## What needs to be done
Shift every coordinate in the answers by adding -64, and write the data out again with the requests included. Cover only the lines from the start of the data up to and including the line with "(x=47, y=64)".
--- Start of Input material ---
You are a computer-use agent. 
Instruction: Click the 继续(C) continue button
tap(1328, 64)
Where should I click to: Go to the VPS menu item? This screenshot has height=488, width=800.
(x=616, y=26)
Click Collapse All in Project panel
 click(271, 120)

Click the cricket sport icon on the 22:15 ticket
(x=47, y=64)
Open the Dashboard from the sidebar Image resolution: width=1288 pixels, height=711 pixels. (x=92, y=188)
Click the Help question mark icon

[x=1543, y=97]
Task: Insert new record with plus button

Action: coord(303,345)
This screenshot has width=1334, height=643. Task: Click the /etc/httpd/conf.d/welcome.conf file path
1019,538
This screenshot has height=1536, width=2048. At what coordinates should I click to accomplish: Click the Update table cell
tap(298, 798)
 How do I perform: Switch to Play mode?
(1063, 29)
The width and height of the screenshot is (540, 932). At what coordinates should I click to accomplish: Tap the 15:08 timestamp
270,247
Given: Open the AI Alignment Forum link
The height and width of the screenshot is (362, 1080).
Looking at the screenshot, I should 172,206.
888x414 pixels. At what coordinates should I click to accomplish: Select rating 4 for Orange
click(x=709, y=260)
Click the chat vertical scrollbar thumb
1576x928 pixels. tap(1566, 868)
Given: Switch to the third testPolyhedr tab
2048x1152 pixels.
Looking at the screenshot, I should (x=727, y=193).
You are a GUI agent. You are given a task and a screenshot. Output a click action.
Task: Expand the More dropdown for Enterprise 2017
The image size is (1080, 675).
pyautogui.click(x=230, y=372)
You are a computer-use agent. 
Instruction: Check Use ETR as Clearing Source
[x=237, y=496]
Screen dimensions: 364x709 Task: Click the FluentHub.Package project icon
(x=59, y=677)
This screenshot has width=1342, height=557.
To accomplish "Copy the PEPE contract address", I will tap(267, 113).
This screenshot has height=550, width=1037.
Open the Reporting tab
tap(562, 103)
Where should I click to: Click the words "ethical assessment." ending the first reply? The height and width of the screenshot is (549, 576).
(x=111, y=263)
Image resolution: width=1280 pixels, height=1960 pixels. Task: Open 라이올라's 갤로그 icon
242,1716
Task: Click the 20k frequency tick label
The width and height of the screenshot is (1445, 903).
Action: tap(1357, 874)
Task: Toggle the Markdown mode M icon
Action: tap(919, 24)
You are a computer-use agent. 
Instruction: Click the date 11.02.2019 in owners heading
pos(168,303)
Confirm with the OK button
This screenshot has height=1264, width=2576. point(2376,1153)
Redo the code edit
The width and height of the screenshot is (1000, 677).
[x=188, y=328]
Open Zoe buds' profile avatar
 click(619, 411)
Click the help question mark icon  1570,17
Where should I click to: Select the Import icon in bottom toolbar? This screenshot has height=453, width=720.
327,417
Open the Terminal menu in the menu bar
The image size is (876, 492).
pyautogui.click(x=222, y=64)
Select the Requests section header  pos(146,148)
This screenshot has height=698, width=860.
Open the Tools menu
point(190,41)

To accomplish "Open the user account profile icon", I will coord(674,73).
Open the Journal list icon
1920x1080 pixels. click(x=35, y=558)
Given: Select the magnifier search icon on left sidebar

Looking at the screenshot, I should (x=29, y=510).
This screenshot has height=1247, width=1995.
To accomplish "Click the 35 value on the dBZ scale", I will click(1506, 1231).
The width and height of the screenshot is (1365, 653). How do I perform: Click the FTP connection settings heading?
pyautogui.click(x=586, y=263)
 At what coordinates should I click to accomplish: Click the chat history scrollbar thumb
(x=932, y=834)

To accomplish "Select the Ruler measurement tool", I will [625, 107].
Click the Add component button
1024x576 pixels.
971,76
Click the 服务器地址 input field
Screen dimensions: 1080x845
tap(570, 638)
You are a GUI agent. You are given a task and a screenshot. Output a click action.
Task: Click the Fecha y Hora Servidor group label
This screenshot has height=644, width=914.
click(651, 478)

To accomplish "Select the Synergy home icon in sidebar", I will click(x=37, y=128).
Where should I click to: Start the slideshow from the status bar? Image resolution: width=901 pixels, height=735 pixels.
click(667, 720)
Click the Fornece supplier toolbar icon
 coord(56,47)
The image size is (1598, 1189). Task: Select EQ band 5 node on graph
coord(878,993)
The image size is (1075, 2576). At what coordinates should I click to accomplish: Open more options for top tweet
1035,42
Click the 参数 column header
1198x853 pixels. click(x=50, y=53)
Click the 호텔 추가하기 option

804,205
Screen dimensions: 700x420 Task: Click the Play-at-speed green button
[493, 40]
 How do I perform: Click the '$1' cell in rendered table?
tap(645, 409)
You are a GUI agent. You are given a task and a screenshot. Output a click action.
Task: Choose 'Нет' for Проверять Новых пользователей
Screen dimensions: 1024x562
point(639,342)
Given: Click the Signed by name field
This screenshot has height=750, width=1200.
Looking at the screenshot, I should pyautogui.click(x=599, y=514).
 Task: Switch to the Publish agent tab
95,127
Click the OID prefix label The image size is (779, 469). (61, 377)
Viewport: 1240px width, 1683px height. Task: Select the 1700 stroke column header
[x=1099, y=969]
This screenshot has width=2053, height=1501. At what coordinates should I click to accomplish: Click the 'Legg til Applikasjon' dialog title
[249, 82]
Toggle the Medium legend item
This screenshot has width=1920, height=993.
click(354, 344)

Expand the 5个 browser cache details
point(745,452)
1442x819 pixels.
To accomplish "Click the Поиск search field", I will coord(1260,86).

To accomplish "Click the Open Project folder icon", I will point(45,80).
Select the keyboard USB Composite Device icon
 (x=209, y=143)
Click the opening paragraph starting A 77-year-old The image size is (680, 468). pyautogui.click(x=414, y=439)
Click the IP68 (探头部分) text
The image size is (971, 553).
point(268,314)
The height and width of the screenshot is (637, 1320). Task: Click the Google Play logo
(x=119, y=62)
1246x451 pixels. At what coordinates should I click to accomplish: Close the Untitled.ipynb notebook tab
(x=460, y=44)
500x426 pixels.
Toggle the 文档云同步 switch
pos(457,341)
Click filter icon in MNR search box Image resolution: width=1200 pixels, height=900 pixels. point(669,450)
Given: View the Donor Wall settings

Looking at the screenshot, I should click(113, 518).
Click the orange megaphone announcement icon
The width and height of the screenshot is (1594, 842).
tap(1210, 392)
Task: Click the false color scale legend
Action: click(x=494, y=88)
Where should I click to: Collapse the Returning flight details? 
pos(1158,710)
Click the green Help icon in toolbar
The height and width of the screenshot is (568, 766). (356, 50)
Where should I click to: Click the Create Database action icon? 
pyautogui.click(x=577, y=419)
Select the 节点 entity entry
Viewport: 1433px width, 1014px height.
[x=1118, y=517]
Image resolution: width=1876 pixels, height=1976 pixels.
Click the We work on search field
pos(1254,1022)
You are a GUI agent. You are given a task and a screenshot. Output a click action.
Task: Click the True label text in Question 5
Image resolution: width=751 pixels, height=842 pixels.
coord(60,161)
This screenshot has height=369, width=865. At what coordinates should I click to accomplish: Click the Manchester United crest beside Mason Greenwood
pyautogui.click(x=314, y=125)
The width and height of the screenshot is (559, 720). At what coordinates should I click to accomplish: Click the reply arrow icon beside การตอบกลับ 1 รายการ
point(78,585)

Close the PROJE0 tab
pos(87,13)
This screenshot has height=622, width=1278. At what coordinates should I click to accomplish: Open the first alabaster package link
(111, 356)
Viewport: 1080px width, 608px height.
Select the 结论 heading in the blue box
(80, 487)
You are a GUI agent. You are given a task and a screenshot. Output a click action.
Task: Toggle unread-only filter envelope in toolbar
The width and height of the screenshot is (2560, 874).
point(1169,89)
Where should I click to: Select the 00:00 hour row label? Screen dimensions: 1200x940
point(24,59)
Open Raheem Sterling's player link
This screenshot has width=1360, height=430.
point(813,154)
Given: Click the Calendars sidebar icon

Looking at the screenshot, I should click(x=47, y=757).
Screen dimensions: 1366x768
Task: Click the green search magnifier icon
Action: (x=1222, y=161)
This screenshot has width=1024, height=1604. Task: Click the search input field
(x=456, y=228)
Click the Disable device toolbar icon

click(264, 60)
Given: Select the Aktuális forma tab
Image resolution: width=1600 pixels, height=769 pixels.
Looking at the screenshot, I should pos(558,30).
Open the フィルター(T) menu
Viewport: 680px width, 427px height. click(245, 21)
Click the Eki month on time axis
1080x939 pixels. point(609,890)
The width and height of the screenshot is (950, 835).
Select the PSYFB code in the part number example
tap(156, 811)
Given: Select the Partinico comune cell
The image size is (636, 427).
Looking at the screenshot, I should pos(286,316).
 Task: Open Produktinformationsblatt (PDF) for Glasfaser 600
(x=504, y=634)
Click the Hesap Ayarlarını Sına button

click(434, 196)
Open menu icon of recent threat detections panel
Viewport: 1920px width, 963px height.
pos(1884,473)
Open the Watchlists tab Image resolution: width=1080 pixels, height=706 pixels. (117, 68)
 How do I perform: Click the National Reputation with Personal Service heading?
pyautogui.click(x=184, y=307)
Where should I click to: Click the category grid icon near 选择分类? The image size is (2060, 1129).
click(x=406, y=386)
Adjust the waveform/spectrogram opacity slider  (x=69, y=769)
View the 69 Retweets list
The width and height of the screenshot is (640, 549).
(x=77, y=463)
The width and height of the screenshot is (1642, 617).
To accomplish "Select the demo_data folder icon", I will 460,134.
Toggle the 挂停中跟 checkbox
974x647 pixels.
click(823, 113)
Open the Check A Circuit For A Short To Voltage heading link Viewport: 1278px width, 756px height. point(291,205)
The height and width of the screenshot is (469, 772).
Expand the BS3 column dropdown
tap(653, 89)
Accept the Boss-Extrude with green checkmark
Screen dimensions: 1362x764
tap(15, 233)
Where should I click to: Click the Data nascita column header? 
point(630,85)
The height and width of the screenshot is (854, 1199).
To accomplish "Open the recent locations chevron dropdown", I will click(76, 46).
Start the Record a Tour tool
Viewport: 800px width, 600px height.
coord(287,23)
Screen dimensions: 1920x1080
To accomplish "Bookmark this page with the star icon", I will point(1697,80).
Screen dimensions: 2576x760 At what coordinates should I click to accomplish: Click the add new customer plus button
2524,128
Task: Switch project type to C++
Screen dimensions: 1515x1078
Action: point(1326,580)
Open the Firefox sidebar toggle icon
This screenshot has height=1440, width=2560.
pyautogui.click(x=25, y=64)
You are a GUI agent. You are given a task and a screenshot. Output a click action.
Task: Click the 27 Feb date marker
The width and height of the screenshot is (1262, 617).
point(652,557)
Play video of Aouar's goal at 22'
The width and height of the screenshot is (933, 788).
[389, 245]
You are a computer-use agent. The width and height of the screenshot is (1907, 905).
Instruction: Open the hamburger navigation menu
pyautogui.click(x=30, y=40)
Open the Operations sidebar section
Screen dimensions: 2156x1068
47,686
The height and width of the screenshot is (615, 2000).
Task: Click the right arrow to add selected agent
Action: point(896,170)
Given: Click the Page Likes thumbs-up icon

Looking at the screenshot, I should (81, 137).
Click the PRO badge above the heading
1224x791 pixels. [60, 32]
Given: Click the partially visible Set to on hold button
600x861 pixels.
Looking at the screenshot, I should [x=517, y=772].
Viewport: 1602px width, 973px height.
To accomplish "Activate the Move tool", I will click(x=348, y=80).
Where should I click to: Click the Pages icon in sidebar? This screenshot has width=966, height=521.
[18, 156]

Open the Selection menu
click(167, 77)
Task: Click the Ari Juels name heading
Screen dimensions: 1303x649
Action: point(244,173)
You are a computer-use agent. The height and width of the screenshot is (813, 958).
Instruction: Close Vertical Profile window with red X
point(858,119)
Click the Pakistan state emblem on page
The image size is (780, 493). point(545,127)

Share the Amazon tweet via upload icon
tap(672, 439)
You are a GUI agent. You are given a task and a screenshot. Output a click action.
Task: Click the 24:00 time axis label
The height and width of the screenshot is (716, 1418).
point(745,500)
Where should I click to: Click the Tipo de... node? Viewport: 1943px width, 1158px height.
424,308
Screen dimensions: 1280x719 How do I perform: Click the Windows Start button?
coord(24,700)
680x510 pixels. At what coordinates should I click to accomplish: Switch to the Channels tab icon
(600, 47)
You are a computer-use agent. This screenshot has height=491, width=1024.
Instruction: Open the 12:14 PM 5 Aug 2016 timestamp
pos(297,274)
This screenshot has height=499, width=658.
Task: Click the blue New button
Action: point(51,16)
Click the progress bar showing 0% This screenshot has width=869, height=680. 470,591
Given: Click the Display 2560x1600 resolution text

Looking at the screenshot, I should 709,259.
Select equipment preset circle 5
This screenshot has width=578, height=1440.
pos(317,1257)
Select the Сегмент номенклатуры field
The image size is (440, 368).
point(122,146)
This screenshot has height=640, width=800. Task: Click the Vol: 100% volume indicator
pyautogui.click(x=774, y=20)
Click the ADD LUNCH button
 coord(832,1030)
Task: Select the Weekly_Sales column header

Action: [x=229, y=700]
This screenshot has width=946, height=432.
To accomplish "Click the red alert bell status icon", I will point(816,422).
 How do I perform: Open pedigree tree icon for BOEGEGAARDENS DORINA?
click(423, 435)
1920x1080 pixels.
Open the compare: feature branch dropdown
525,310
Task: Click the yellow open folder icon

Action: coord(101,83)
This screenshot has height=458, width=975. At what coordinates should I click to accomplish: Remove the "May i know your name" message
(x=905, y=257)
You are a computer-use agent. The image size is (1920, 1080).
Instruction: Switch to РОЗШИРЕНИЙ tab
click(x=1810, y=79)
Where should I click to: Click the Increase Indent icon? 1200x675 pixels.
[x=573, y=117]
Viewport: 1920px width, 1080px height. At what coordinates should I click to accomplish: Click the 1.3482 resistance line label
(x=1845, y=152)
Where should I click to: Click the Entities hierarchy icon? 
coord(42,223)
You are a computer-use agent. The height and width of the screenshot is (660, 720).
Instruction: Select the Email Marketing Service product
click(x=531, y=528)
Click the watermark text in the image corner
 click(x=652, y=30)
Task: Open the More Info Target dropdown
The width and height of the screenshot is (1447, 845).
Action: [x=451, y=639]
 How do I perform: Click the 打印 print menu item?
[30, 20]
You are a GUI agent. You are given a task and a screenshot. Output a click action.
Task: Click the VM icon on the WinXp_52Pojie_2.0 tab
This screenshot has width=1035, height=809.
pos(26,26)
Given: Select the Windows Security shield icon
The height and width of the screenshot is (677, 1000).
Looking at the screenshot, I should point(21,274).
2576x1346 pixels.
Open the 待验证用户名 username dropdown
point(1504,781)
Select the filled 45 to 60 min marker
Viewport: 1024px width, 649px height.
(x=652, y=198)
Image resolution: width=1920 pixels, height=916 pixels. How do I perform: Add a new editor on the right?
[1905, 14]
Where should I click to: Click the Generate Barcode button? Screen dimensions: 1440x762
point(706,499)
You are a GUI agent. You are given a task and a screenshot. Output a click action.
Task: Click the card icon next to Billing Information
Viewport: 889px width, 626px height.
--- End of Input material ---
## Worked solution
You are a computer-use agent. 
Instruction: Click the 继续(C) continue button
tap(1264, 0)
Where should I click to: Go to the VPS menu item? This screenshot has height=488, width=800.
(x=552, y=-38)
Click Collapse All in Project panel
 click(207, 56)

Click the cricket sport icon on the 22:15 ticket
(x=-17, y=0)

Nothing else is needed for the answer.